In Japanese, "moyamoya" means "puff of smoke," which describes the look of the tangle of small blood vessels that forms to compensate for the blockage.
Symptoms of moyamoya disease vary depending on the age of the patient. Adults with the condition experience bleeding or strokes. Other symptoms in adults include:
- Fainting or blacking out
- Loss of sight in one eye
- Blurry vision
- Poor vision in both eyes
- Inability to recognize objects
The condition tends to get worse without treatment, and can lead to severe brain damage or death.
In children, moyamoya disease tends to cause transient ischemic attacks (TIA), also known as microstrokes or "warning strokes." In children, it also may cause seizures.

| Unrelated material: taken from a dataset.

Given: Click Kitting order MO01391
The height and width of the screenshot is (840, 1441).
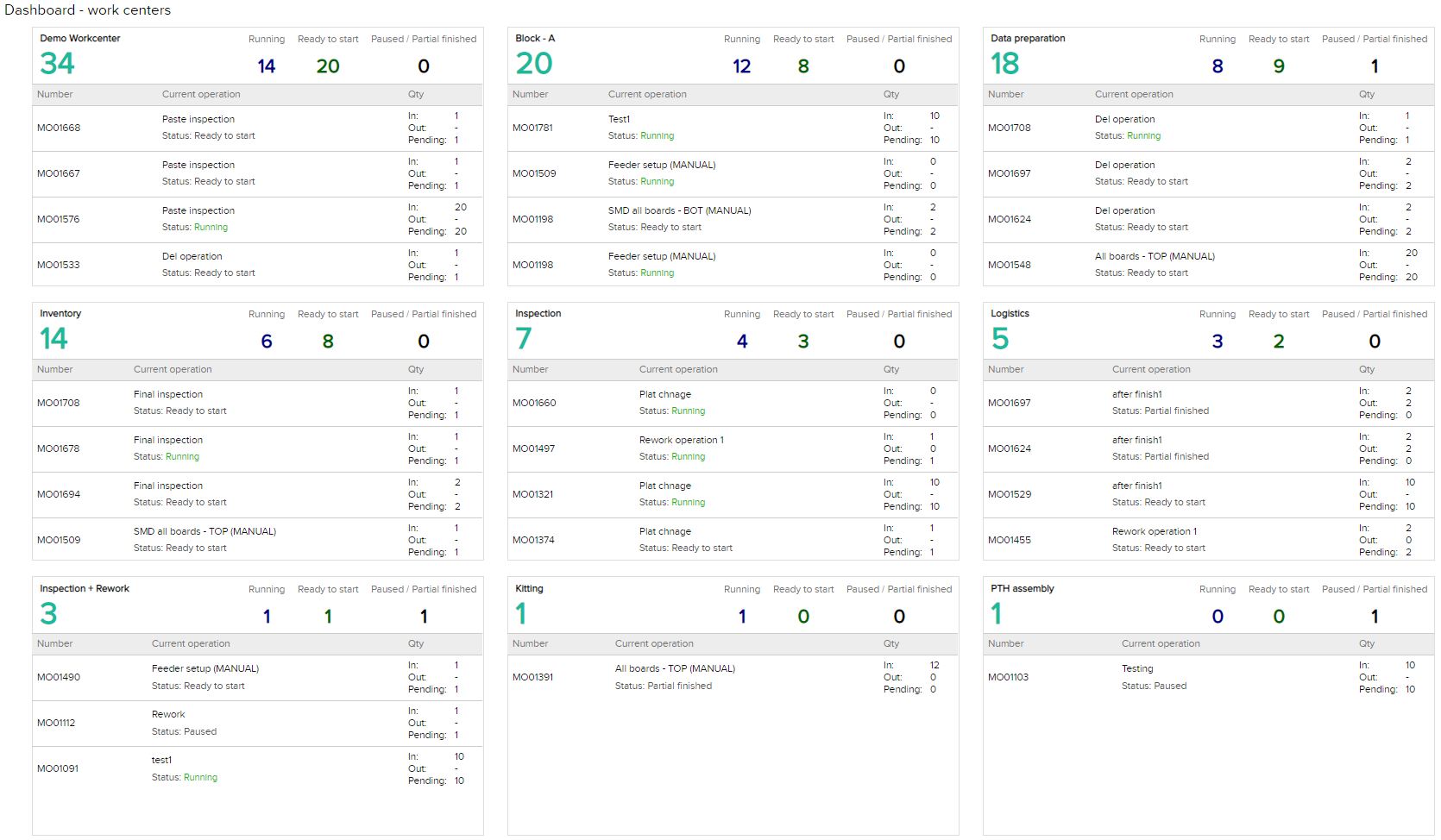Looking at the screenshot, I should pyautogui.click(x=534, y=677).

Other symptoms may include:
- Uncontrolled movements
- Developmental disabilities
- Speech difficulties
- Periods of being unable to move their feet, legs or arms
Because this condition involves bleeding, patients may also experience a shortage of red blood cells (anemia), which has symptoms such as fatigue and pale skin.
Causes and Risk Factors
The cause of moyamoya disease is unknown. The narrowing of the brain's blood vessels may be due to injuries or genetic abnormalities. There may be some links between the condition and neurofibromatosis, or to procedures such as X-rays of the skull or heart surgery, or treatments such as chemotherapy.

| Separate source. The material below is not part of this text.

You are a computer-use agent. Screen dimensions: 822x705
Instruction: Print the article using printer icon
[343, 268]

Moyamoya disease is most commonly diagnosed in children, but it can affect adults as well. There appears to be a higher rate of incidence in Japan and other Asian countries; however cases have been diagnosed in the United States, Europe, Australia and Africa.

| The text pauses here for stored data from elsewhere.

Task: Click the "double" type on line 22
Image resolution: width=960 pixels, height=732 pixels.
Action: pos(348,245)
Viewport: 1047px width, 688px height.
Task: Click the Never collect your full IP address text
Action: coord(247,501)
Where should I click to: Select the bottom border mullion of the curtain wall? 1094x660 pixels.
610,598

Because moyamoya disease can cause severe brain damage or even death, it is important to diagnose and treat the condition as quickly as possible. Diagnosis of the condition generally begins with a physical exam and a review of the patient's medical history. The patient's physician may recommend one or more of the following tests or image diagnostic tools in order to more clearly understand the patient's condition
- Computed tomography (CT) scan
- Magnetic resonance imaging (MRI) for the brain or spine
- Single photon emission computerized tomography (SPECT)
These imaging tools can assist the physician in finding the blockage and the tangle of blood vessels, as well as see how much damage may have been done by the condition.
Surgery is the preferred treatment for moyamoya disease. However drug therapy may be used as an alternative when surgery is not an option.
The goal of surgery is to go around the blockage and allow new blood vessels to develop to bring blood and oxygen to the brain. With experienced neurovascular surgeons, such as those at Cedars-Sinai, the risks of this surgery generally are low and the long-term outlook for children who have been treated for the disease is good.
Full recovery from surgery may take six to 12 months, though many patients see an improvement in their symptoms almost immediately. If a patient has had major bleeding into the brain, the damage may be permanent, and prompt treatment is important to preserve as much brain function as possible.
Surgical procedures used to treat moyamoya disease include:
- Encephaloduroarteriosynangiosis (EDAS): This procedure requires freeing up, without severing, a scalp artery over a course of several inches and then making a small temporary opening in the skull directly beneath the artery. The artery is then sutured to the surface of the brain and the bone replaced.
- Encephalomyosynangiosis (EMS): In this procedure, a muscle from the temple region of the forehead is freed from some attachments. A hole is then made in the skull through which this muscle is directed and then placed onto the surface of the brain.
- Superficial temporal artery-middle cerebral artery (STA-MCA): This procedure directly sutures a scalp artery to a brain surface artery. Multiple small holes (burr holes) are placed in the skull to allow for growth of new vessels into the brain from the scalp.
When surgery is not an option, medication may be used as treatment. Medicines that prevent clots from forming, including aspirin, may be helpful. No drug, however, can prevent the arteries to the brain from narrowing. Because medications do not offer a permanent solution, surgery is the preferred treatment option whenever possible.